Self-assembled Monolayer Passivation Research Articles

Cu-Cu Thermocompression Bonding with a Self-Assembled Monolayer as Oxidation Protection for 3D/2.5D System Integration.

Cu-Cu direct interconnects are highly desirable for the microelectronic industry as they allow for significant reductions in the size and spacing of microcontacts. The main challenge associated with using Cu is its tendency to rapidly oxidize in air. This research paper describes a method of Cu passivation using a self-assembled monolayer (SAM) to protect the surface against oxidation. However, this approach faces two main challenges: the degradation of the SAM at room temperature in the ambient atmosphere and the monolayer desorption technique prior to Cu-Cu bonding. In this paper, the systematic investigation of these challenges and their possible solutions are presented. The methods used in this study include thermocompression (TC) bonding, X-ray photoelectron spectroscopy (XPS), shear strength testing, scanning electron microscopy (SEM), and energy dispersive X-ray spectroscopy (EDX). The results indicate nearly no Cu oxidation (4 at.%) for samples with SAM passivation in contrast to the bare Cu surface (27 at.%) after the storage at -18 °C in a conventional freezer for three weeks. Significant improvement was observed in the TC bonding with SAM after storage. The mean shear strength of the passivated samples reached 65.5 MPa without storage. The average shear strength values before and after the storage tests were 43% greater for samples with SAM than for the bare Cu surface. In conclusion, this study shows that Cu-Cu bonding technology can be improved by using SAM as an oxidation inhibitor, leading to a higher interconnect quality.

Effect of Head Groups in Self-Assembled Monolayer Passivation on Properties of InSnZnO Thin-Film Transistors

Effect of Head Groups in Self-Assembled Monolayer Passivation on Properties of InSnZnO Thin-Film Transistors

Hexene passivation on a p-type Zn-doped InGaAs surface

Indium gallium arsenide (InGaAs) is a promising candidate for high-performance complementary metal-oxide-semiconductor (CMOS) channel materials. In this study, self-assembled monolayer passivation was performed on the surface of p-type Zn-doped InGaAs to improve the semiconductor/dielectric interfacial electrical properties. In particular, the oxidation behavior and surface state change that occurred with hexene passivation were analyzed. A relatively thin oxide was formed on the hexene-passivated InGaAs surface and compared to the unpassivated surface after exposure to air over time. It was observed that oxidation was effectively suppressed for all the In, Ga, and As elements. It is considered from the relationship between the oxidation time and the oxide thickness change that the initial oxidation surface reaction is hindered by hexene passivation. In addition, the depletion depth was reduced from 28.2 to 24.4 nm and the interface trapped charge density of InGaAs MOS capacitor was decreased from 4.29 × 1013 to 2.24 × 1013 cm−2eV−1 after hexene passivation.
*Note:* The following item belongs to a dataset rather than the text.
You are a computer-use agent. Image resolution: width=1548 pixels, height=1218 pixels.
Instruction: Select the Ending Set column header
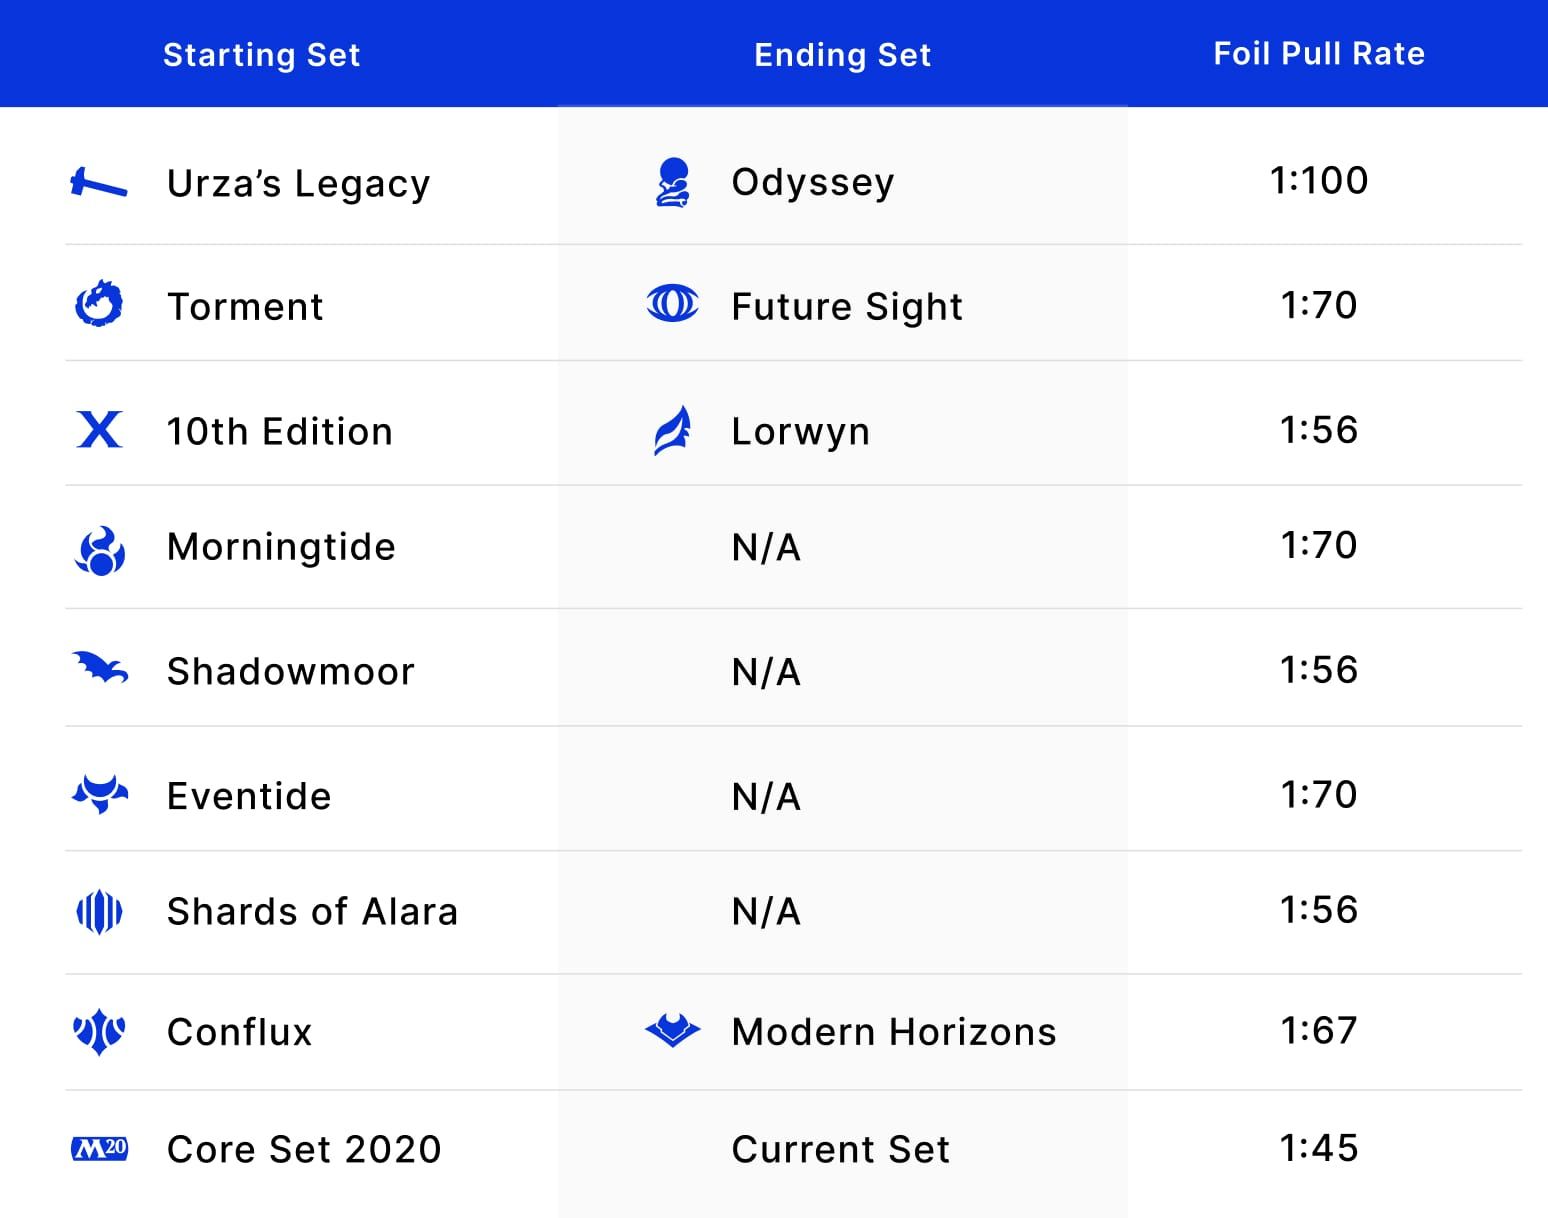(843, 54)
The improvement in the interfacial electrical performance of the MOS capacitor may result from the suppressed oxidation caused by the passivation with hexene on the InGaAs surface.

Highly stable lithium anode enabled by self-assembled monolayer of dihexadecanoalkyl phosphate

Li has been considered as the ultimate anode material for high energy density secondary Li batteries. However, its practical application has been limited due to its low Coulombic efficiency (CE) and the formation of lithium dendrites. Recently, we have developed a microspherical Li-carbon nanotube (Li-CNT) composite material passivated with octadecylphosphonic acid (OPA) self-assembled monolayer (SAM) exhibiting suppressed lithium dendrite formation and improved environmental/electrochemical stability. In this work, we demonstrated the significantly enhanced passivation effects of a SAM using dihexadecanoalkyl phosphate (DHP), a molecule that is comprised of double hydrophobic alkyl chains and forms a denser SAM on surfaces with large curvature. As a result, the DHP SAM delivers superior environmental and electrochemical stability to the OPA passivated Li-CNT material. In specific, the DHP passivated Li-CNT composite (DHP-Li-CNT) delivers a high CE of 99.25% under a 33.3% depth of discharge (DOD) at 1 C, when it is paired with a LiFePO4 cathode. The evolution of the SAM during cycling and the effects of DOD and current density on the CE of the DHP-Li-CNT anode have also been investigated. The improved SAM passivation constitutes an important step in achieving the goal of practically applicable Li anodes.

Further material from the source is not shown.